Reinforcing the New Emotional Experience: Over repeated sessions, EFT therapists help clients re-experience the new emotional response until it is fully integrated and consolidated as a new memory. This process enables clients to integrate the new emotional learning into their identity, reshaping their underlying sense of self.
Practical Examples of Memory Reconsolidation in EFT
Let’s look at a few practical examples of how EFT uses memory reconsolidation to help clients heal from attachment trauma:
Accessing Compassion for the Self: Clients often struggle with harsh self-criticism stemming from early experiences of neglect or rejection. An EFT therapist might guide a client to access memories that have fueled self-critical beliefs (e.g., “I am unworthy”) and then evoke feelings of self-compassion in response. As the client holds both the memory of feeling “unworthy” and the experience of self-compassion together, the memory reconsolidation process allows the painful self-criticism to gradually transform, leading to greater self-acceptance.
Challenging Abandonment Fears in Relationships: For clients with attachment trauma, fear of abandonment often underlies unhelpful relationship behaviors, such as withdrawing or clinging. In EFT, clients might be guided to recall memories of being left alone or rejected, activating the fear and shame associated with these memories. The therapist then helps the client access an adaptive emotion, such as the love, appreciation, and security felt in a present-day supportive relationship, contrasting it with the abandonment fear. Holding both emotional states, clients experience a corrective emotional experience that can eventually replace abandonment fear with a greater sense of safety and security.
Rewriting Beliefs About Worthiness: Some clients carry a deep sense of their unworthiness due to childhood trauma. In EFT, a client might explore painful memories where they felt unloved or unvalued and bring in an adaptive emotion, such as tenderness towards their younger self or a sense of empowered anger at an innocent child being mistreated. By re-experiencing the memory with these new emotions, memory reconsolidation allows the client to integrate feelings of compassion and self-assertiveness, gradually replacing the old emotion scheme with a healthier, more affirming one.

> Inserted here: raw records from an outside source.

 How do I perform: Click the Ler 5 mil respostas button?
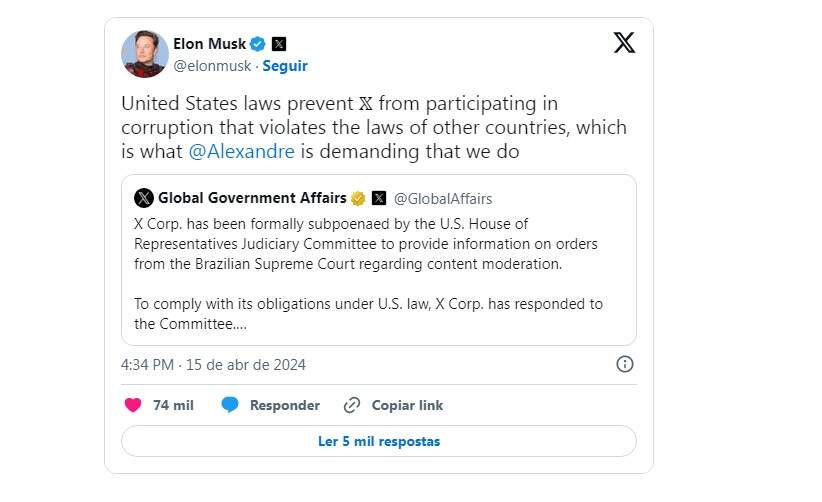pos(378,441)
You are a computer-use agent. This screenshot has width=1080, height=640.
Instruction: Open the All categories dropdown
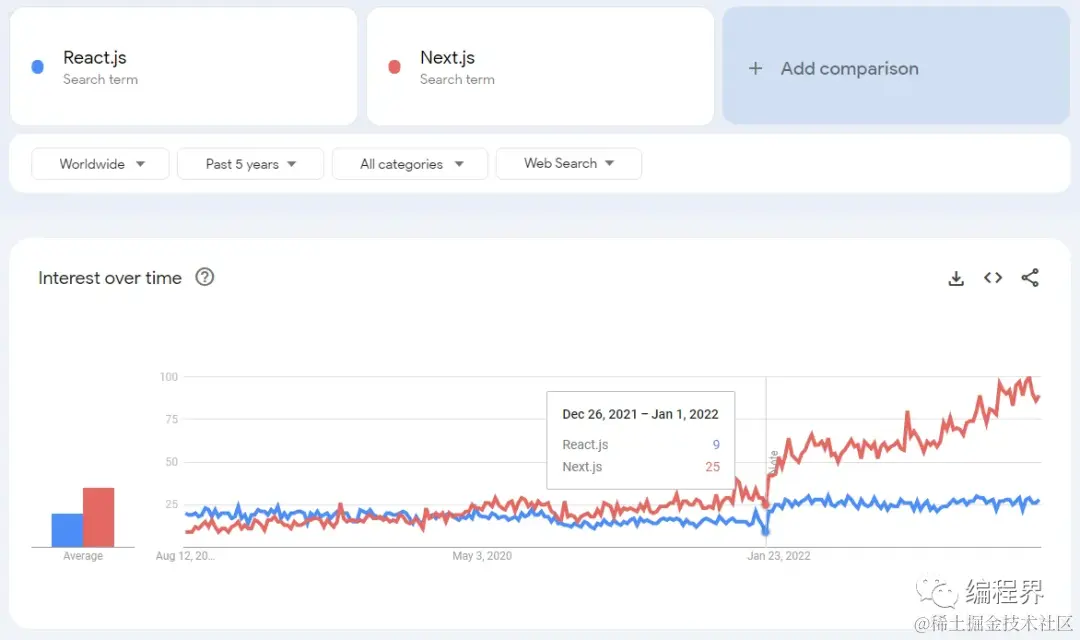click(410, 164)
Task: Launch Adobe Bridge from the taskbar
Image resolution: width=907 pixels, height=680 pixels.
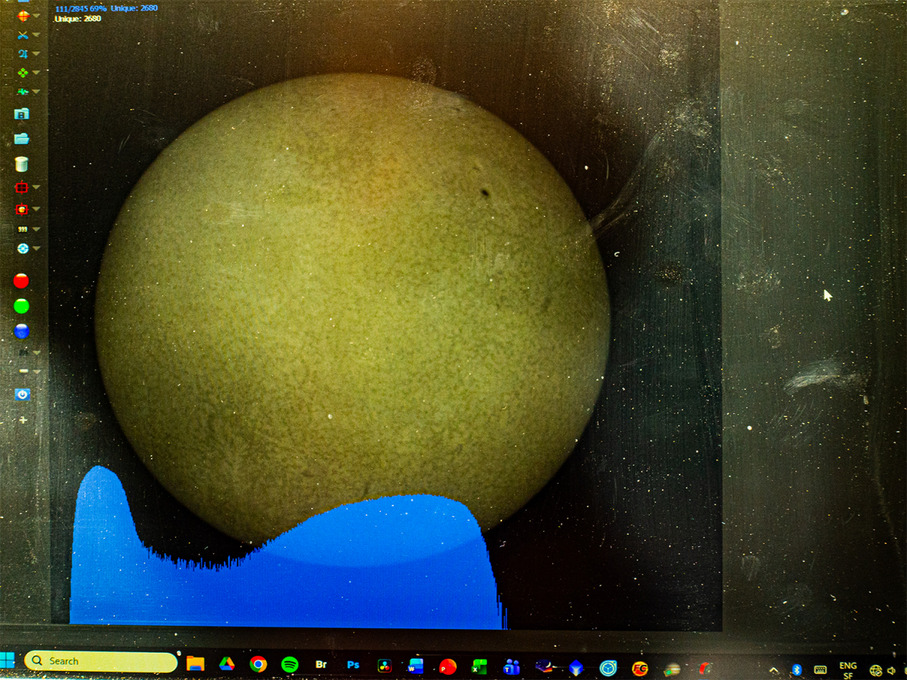Action: pos(321,664)
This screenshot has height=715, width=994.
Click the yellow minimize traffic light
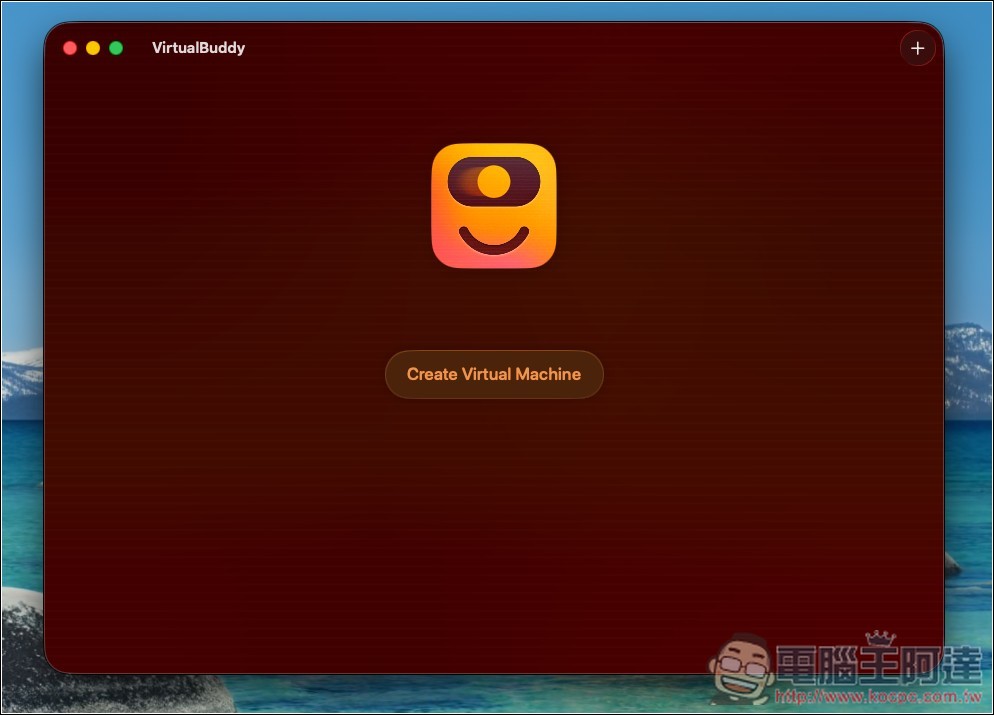click(x=92, y=47)
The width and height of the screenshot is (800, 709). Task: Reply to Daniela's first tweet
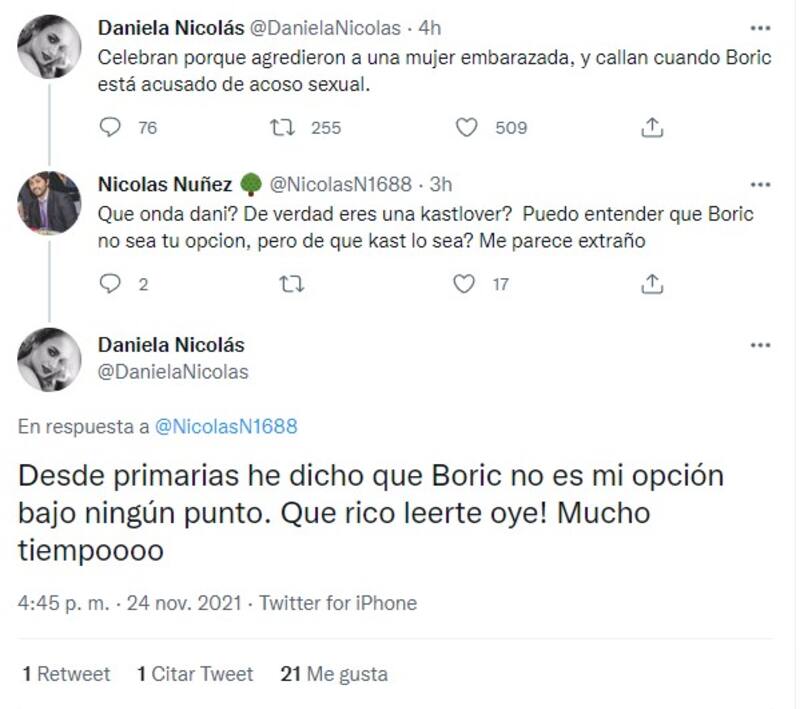(112, 127)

The Transformative Power of Therapy Through Memory Reconsolidation
The concept of memory reconsolidation reinforces what many clients experience in therapy: the gradual but profound changes that can happen when painful memories are revisited in a supportive context. For people struggling with attachment trauma, memory reconsolidation offers a powerful possibility to heal old wounds. Rather than simply managing symptoms, this approach targets the root of the pain, helping clients to transform their sense of self. By integrating adaptive emotions into old emotion schemes, clients may find that they respond to familiar triggers with greater emotional flexibility, rather than rigid, fear-based reactions. Over time, this process leads to a more securely attached self—one that feels more open to connection, more resilient in the face of challenges, and more worthy of love.
Conclusion: Memory Reconsolidation in EFT as a Pathway to Healing
For those struggling with attachment trauma, memory reconsolidation is one pathway through which therapy can lead to lasting change. This approach not only explores the pain of the past but actively reshapes it, allowing clients to build a healthier, more adaptive emotional foundation. The interventions offered in EFT are consistent with the process of memory reconsolidation. They provide clients with the opportunity to heal from attachment wounds in a way that recognizes their original unmet needs and strengthens their connections with themselves and others. While we cannot change the events of the past that caused attachment trauma, it is certainly possible to transform their emotional impact.